And there’s a special sort of sting as well for the people who want so desperately to say something and feel like they still don’t quite know how to say it.

Steve wanted to talk to Bucky again, like they had before, when everything was raw and nothing was hidden. He realized this, deep inside him, as he roused himself from sleep and sat alone in the dark where every raw emotion rose up to strangle him, but he didn’t know what to say.

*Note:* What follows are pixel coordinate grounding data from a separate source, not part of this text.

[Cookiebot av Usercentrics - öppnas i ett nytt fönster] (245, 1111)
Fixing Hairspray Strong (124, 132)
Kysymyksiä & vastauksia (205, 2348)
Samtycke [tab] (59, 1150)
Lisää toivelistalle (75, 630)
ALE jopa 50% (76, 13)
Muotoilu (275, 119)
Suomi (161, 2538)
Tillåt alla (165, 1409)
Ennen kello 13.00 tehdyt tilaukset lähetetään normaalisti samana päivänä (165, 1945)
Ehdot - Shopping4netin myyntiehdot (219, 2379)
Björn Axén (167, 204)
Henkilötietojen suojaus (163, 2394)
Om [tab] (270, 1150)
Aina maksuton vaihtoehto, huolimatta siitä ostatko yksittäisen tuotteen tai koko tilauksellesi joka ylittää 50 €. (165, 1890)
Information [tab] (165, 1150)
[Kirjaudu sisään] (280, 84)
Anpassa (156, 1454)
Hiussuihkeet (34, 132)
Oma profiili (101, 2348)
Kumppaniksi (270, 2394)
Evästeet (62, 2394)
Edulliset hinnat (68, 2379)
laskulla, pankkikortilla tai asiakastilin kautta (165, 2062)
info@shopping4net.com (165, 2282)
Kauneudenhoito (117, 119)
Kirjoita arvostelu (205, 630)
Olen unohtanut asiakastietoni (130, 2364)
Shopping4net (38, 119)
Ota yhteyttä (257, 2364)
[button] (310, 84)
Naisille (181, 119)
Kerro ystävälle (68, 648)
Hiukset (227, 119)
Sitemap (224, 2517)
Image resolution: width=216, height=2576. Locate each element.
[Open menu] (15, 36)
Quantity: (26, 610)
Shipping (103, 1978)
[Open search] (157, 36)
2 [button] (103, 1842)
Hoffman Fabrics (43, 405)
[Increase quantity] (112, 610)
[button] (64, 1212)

He knew he wanted Bucky to be there with him and there was a pain in his heart that he couldn’t put a name on. He wanted to tell Bucky that he was sad; not angry, not now, just overwhelmingly sad and he wasn’t sure why and he didn’t know how to go about phrasing it.

Ideally, Steve didn’t want to phrase it at all. He just wanted Bucky to be with him and to understand, without needing the words he didn’t know how to say.

But this was another conversation not had and Steve knew in the end that Bucky dealt with too much already and Steve waking up in the early morning with a leech-like sadness in his heart wasn’t a good reason to burden Bucky further.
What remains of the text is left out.